# New to Fantasy...



## morphius_ms

Greetings...

I've recently begun to start playing fantasy and alot of my friends do so I've been seeing their lists play out. 

But I've only experienced Skaven (shooty & magic heavy), Breatonian (knight heavy), Lizardmen (played as them in my first game), and Daemons of Chaos (played against the skaven and got chewed up and spit out)... 

I've taken a look at a few of the others but not all of them...
- Vampire Counts (I like the whole occult thing so that's why I looked at them first) 

- Tomb Kings (like vampire counts was comaring and what not)

- Ogres (looked good but have heard bad things about them... that and I don't like the fact that I get fewer tougher models against their many semi weaker (for the points) models)

I've also heard a little about Orcs and Goblins but haven't gotten a chance to look at a codex. 

I want to get some opinions from here, if you could list the armys that you have played against and played as and then list your impressions of them and how they play... 

I'm not looking for a list of all the armies from one person I'm looking for impressions, and a feel for how the armies work... like are they "squishy" or are they kinda 'tough'... things like that...

Or am I just better off going with an army that I like, as in the theme it is based around, and think of tactics that might work for that army... 

What are your opinions


----------



## Lolthirster

I have played against Orcs and Goblins and Ogres and have a small vc army

Orcs and goblins- these are really fierce in close combat but have sucky leadership and suffer from animosity which could ruin your plans apart from that they have loads and loads and loads of war machines.

Ogres- Ogres cost a lot of points and you will be few in number so movement is the key, they have sucky ws but even the most basic troop has high str,t and w.

Vampire Counts- Their main troops (Zombies and Skeletons) are weak but can cause fear and are unbreakable which is really great when fighting against low ld troops.

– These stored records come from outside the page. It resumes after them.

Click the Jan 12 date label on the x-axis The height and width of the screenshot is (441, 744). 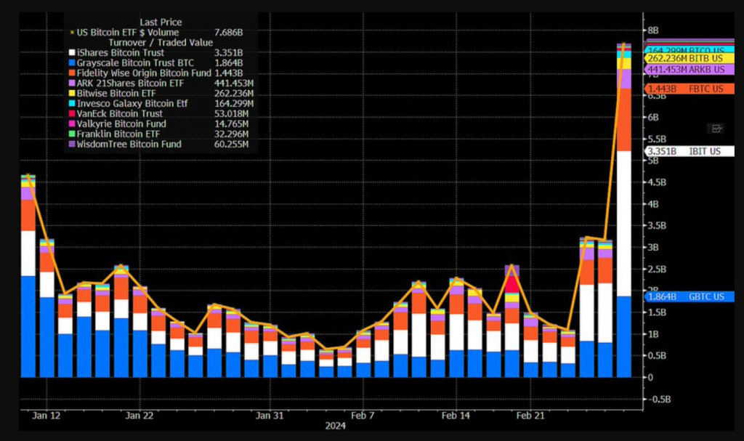coord(47,416)
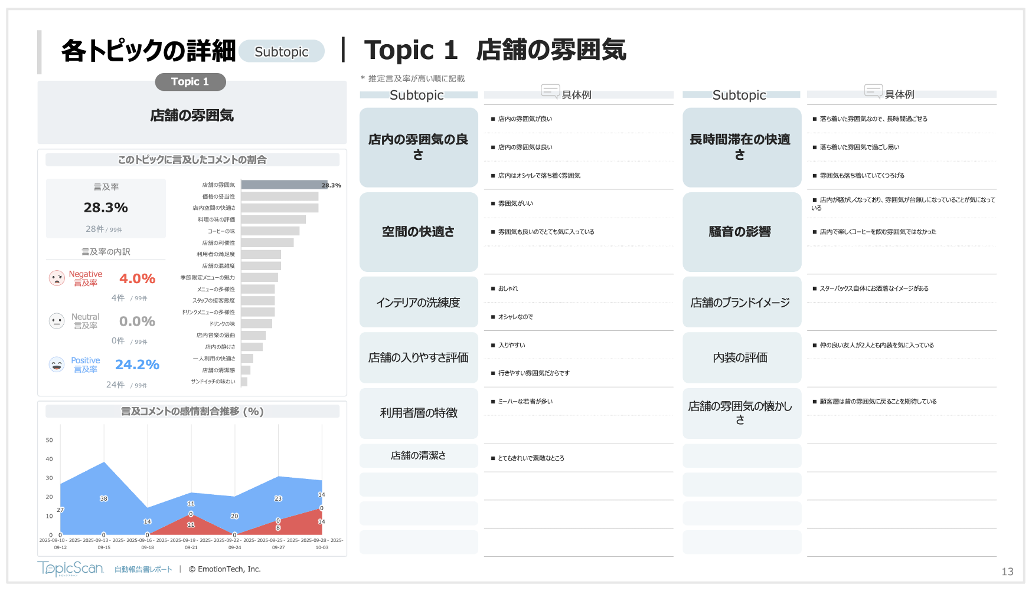Image resolution: width=1032 pixels, height=591 pixels.
Task: Click the Neutral face icon
Action: (57, 321)
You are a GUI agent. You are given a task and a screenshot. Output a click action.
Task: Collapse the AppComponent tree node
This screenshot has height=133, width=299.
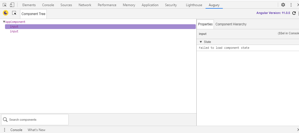[4, 22]
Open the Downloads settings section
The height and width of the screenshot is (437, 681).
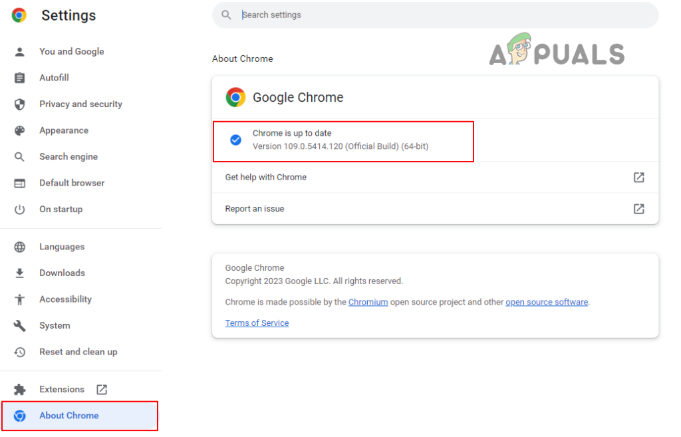pos(62,273)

Even though their core is weak the rest is super strong their heroes are unbelievably strong and they have the most powerful troops in the game- Blood Knights but most of the army is very hero reliant and you ahev to keep them close


----------



## mgtymouze

I own a Dwarf army, Chaos Army (mortals), and am working on an Empire Army. I have played against almost every army except the new VC and lizardmen.

Brettonian: Decent Magic, lots of knights can be a very maneuverable army, pesant units don't panic your knights. Knights have the wacky vow thing if you pray, and can use a Lance formation. Moderately Tough army to fight against.

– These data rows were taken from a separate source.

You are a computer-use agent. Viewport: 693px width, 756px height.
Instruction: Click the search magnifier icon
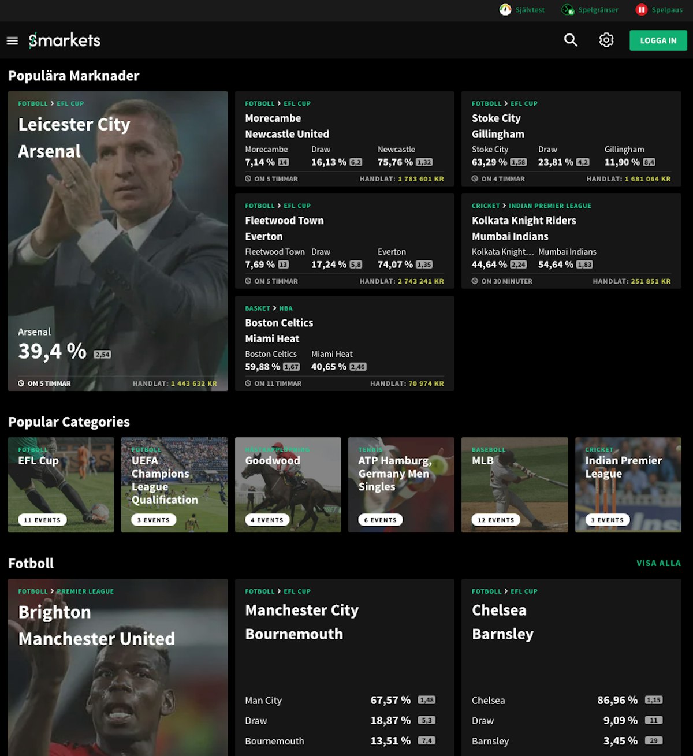pyautogui.click(x=571, y=40)
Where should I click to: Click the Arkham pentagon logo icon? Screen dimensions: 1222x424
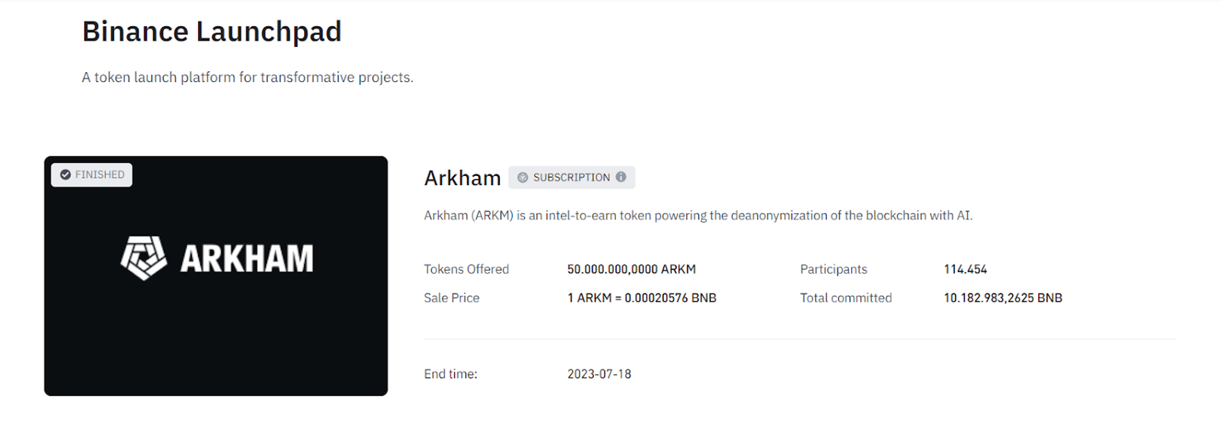click(144, 258)
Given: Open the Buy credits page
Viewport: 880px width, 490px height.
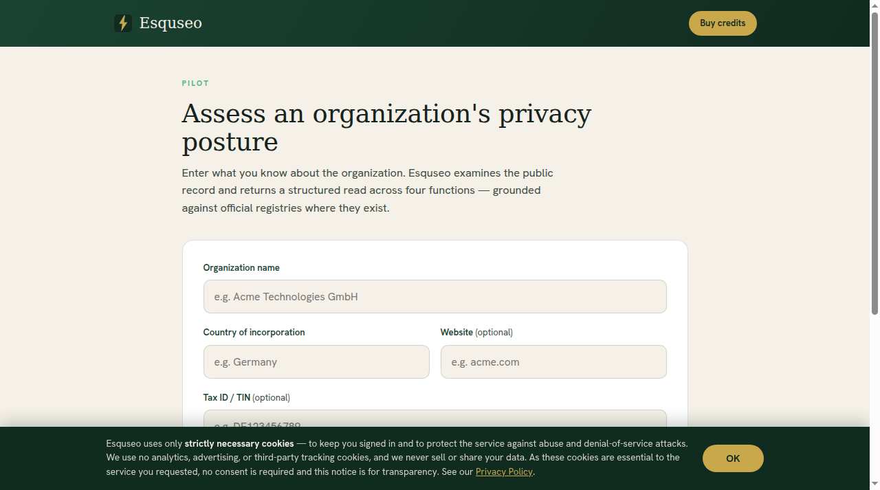Looking at the screenshot, I should click(x=723, y=23).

Chaos: Can have much magic or little dependent on build. Tough (though expensive points wise) core units. Decently maneuverable but are severly limited in shooting support (marauders with javelins {suck} or the hellcannon). Easy to extremly tough army to fight dependent on build.

Dark Elves: Moderate Magic, witches with frenzy and shooting make these @#%ers a pain to play against. Cold Ones going stupid can throw a crimp in plans. Semi tough to play against.

Dwarfs: NO MAGIC (cept the anvil in shooting phase and high magic resistance). SLOW ARMY!!! A 6 inch march move which ignores the 8 inch penalty for marching makes for a static army. Lots of shooting and very tough core units. If done right can be maneuverable but takes time to master. Semi tough to Moderatly tough army to play against.

High Elves: High Magic use and always strike first make these a hard army to beat. This army has some decent shooting units and Core units tend to be sick because of the striking first thing. This army has a high cheese factor and can be tough to fight.

Tomb Kings: Skeletons everywhere!!! Use of lots of Chariots can be a devestatingly maneuverable force coupled with fear causing. I have only beat these damn things once out of the 25 or so games I have played against them. Yeah skeletons are cheap and easy to kill but characters keep bringing them back!

Wood Elves: I have only played against a mainly forest spirit army. These are hard to beat because the majority of the army is skirimishers who are fearless! Used right with hitting units in concert, these can be deadly. High strength and toughness make these a hard army to play against.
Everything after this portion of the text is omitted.